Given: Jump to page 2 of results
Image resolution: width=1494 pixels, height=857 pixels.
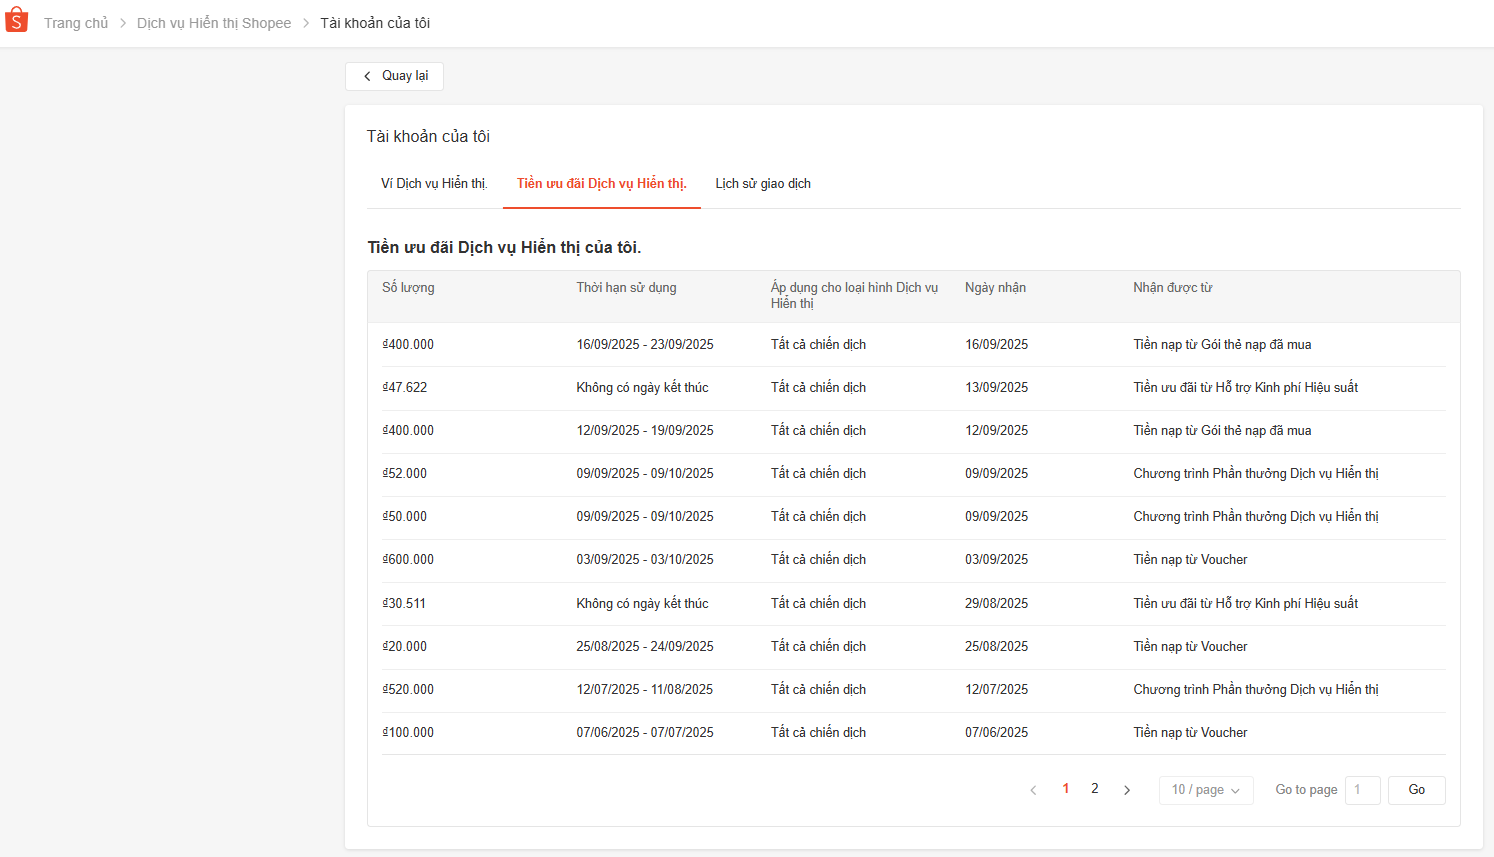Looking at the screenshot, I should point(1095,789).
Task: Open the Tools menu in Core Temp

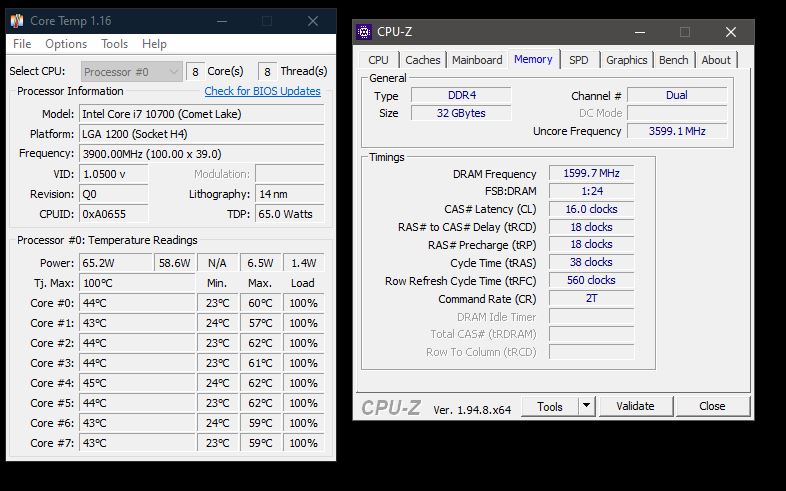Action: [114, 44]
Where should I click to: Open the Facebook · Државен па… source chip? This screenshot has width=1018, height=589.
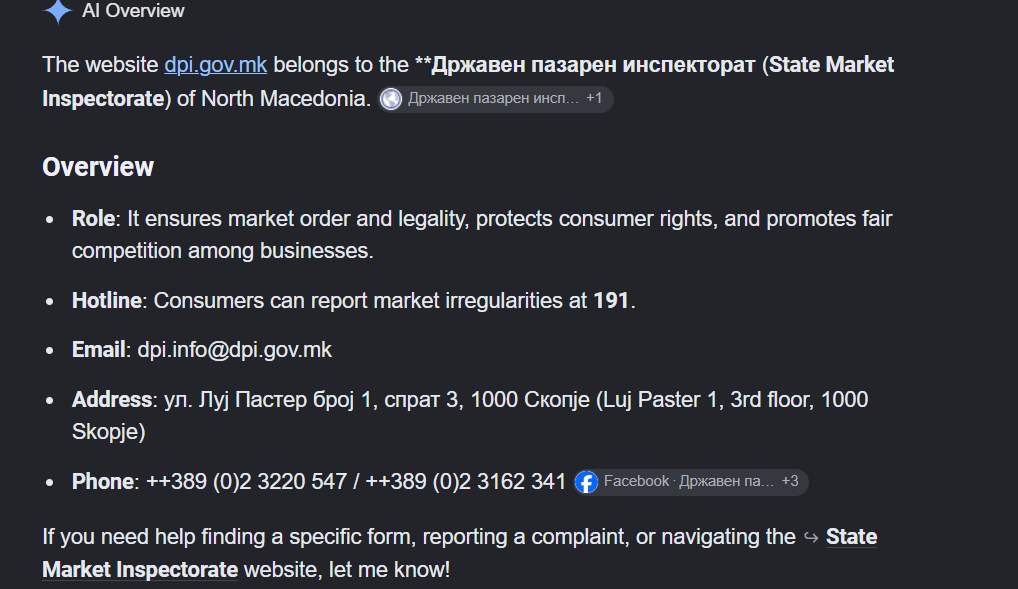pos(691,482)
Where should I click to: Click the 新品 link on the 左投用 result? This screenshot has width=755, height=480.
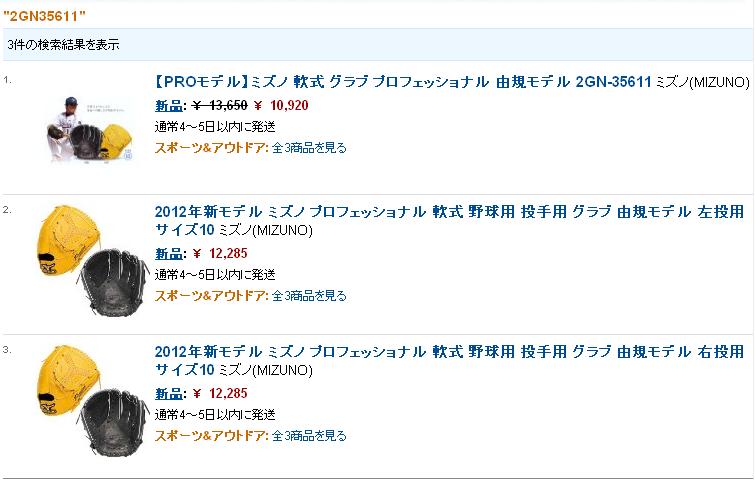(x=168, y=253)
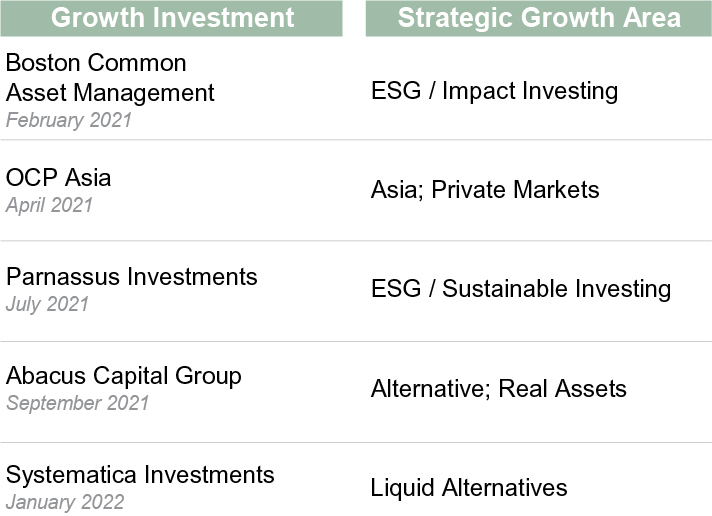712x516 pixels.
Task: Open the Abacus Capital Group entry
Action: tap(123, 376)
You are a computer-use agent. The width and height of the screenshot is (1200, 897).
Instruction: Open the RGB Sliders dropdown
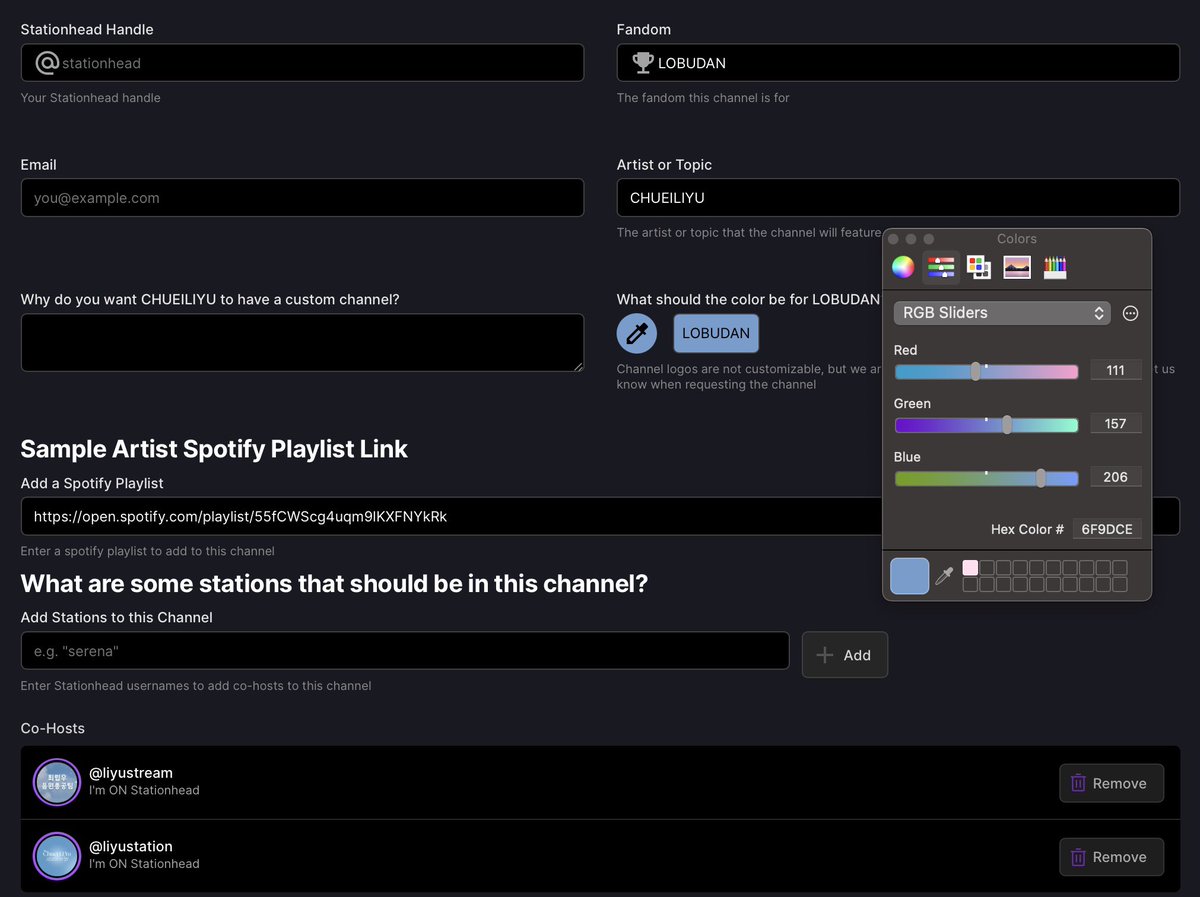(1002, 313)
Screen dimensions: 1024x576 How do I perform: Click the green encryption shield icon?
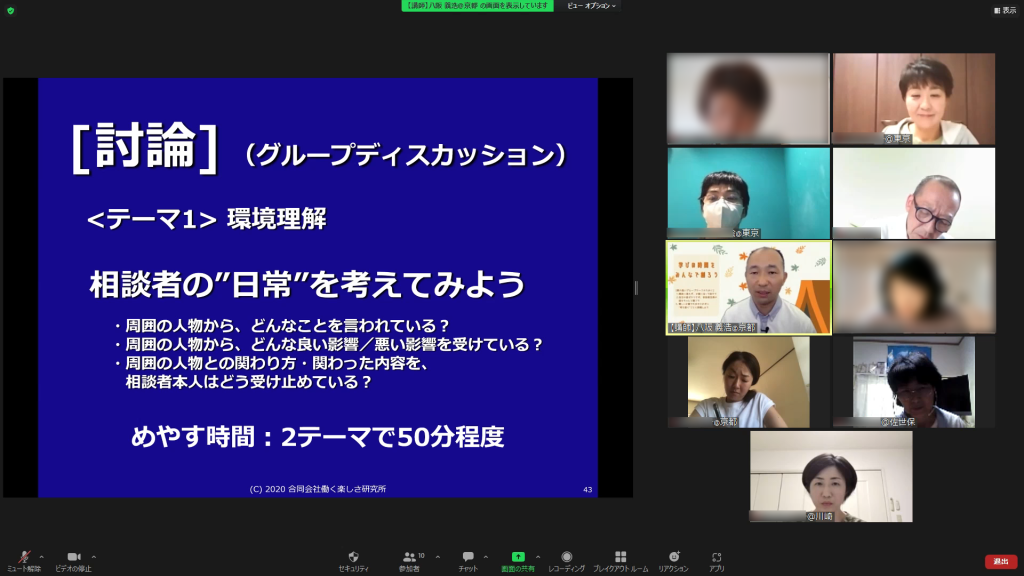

════════════════════

### Work to complete
Copy all the material above exactly, but skip each image.

### Finished exercise
Given: Jump to page 2 of results
Image resolution: width=1494 pixels, height=857 pixels.
Looking at the screenshot, I should point(1095,789).
Task: Open the Tools menu in Core Temp

Action: [114, 44]
Where should I click to: Open the Facebook · Државен па… source chip? This screenshot has width=1018, height=589.
pos(691,482)
Where should I click to: Click the 新品 link on the 左投用 result? This screenshot has width=755, height=480.
(x=168, y=253)
712x516 pixels.
Task: Open the Abacus Capital Group entry
Action: tap(123, 376)
You are a computer-use agent. The width and height of the screenshot is (1200, 897).
Instruction: Open the RGB Sliders dropdown
(1002, 313)
Screen dimensions: 1024x576 How do I perform: Click the green encryption shield icon?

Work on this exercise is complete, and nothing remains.